Stored data:
++++++++++++++++++++
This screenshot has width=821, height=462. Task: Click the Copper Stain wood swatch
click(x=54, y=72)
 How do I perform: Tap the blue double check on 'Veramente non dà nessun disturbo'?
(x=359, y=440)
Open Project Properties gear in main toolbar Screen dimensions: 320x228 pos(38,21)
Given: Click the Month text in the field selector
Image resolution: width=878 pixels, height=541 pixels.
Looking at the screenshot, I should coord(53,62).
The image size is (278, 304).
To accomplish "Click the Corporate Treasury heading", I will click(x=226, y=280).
++++++++++++++++++++
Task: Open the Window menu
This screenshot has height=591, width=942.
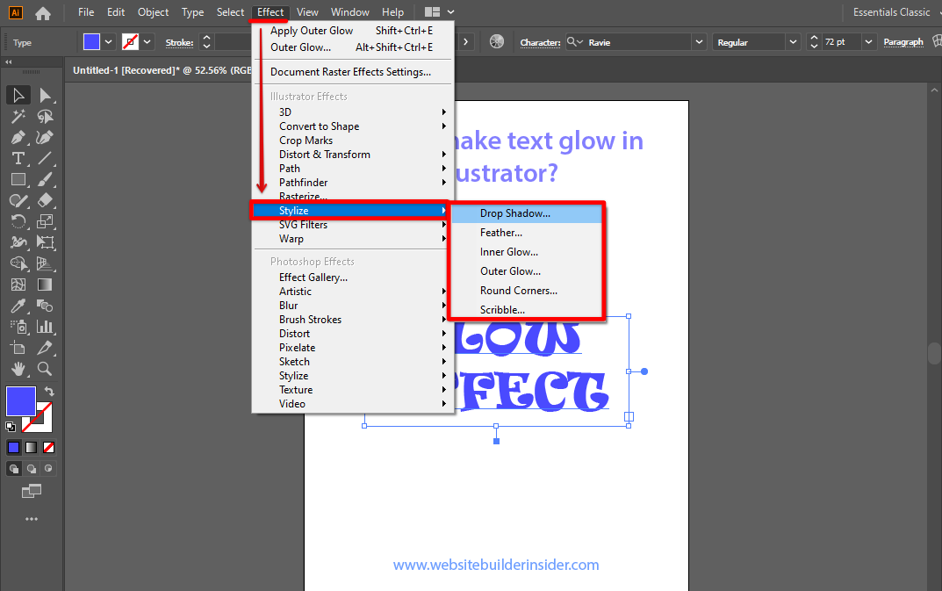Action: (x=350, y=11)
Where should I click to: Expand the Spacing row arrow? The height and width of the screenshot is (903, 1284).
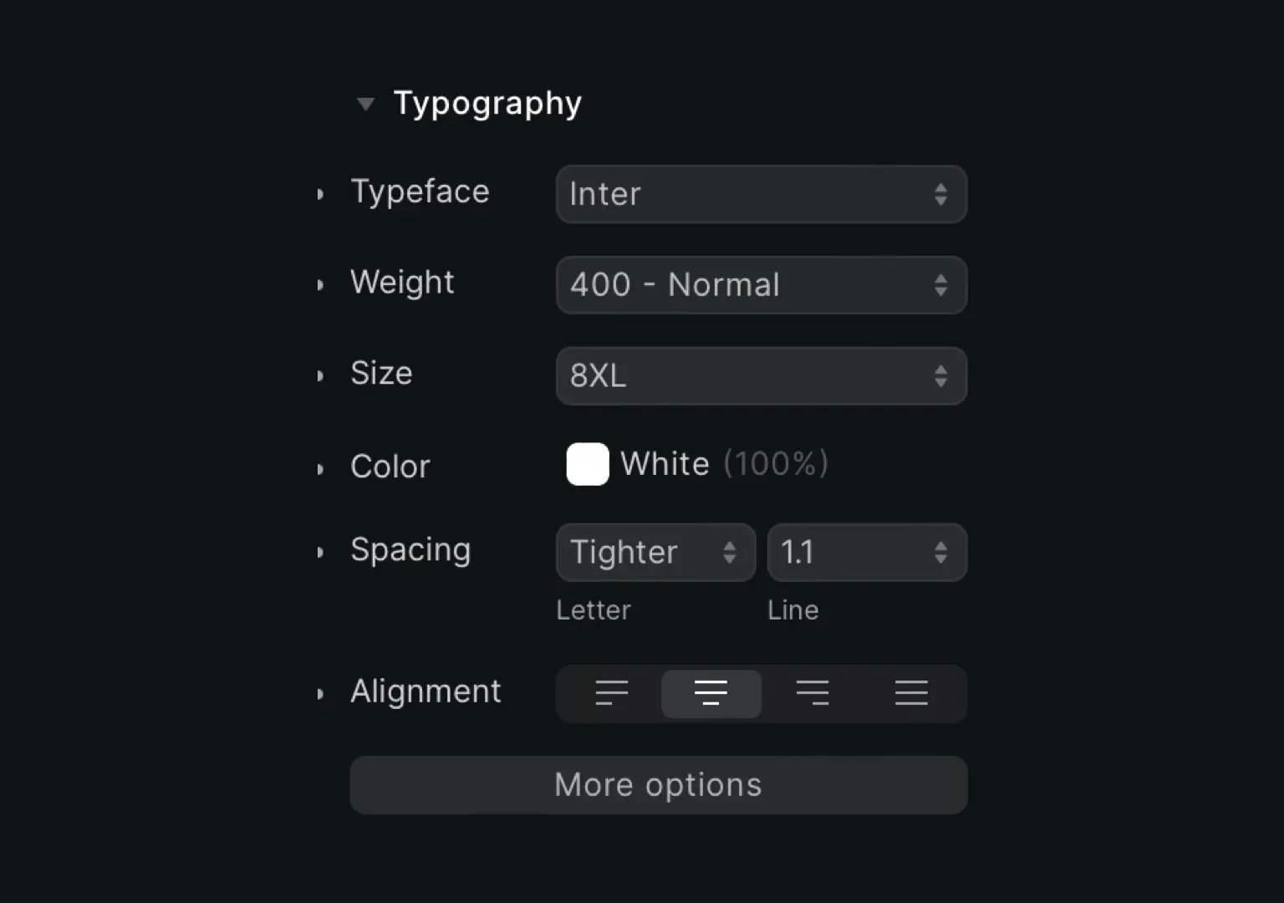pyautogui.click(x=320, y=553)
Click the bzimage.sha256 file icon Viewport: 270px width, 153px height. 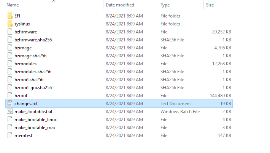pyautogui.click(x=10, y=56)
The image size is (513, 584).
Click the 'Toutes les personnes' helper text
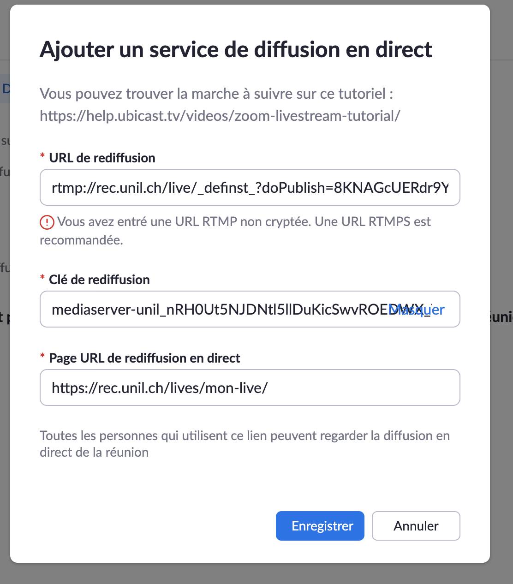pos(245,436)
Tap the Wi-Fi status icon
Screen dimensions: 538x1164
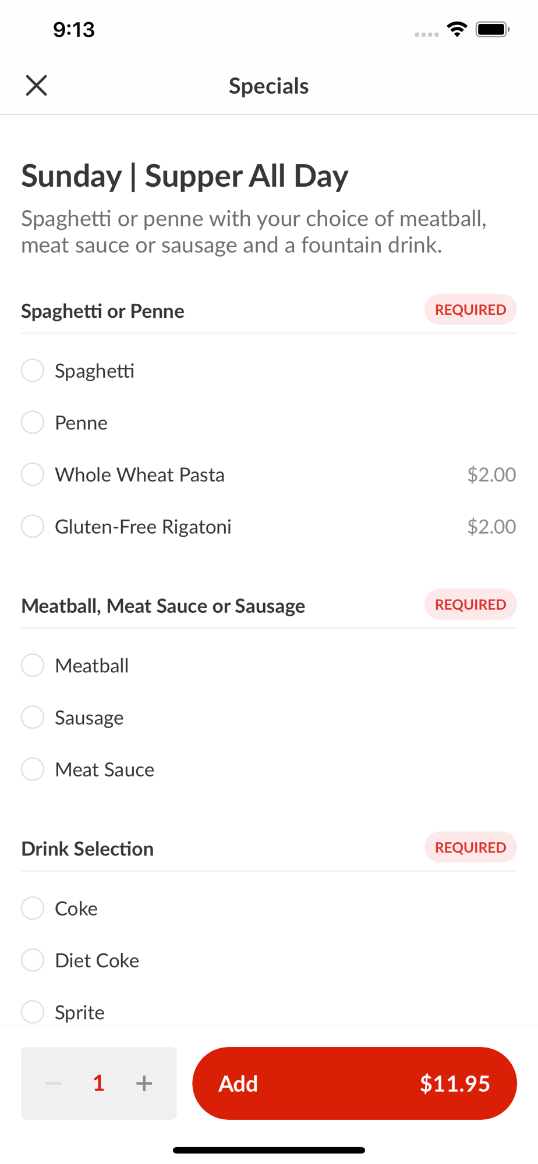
++++++++++++++++++++
The answer must be a single number: the count of lines above that contain the word "size".

> **Task output**
2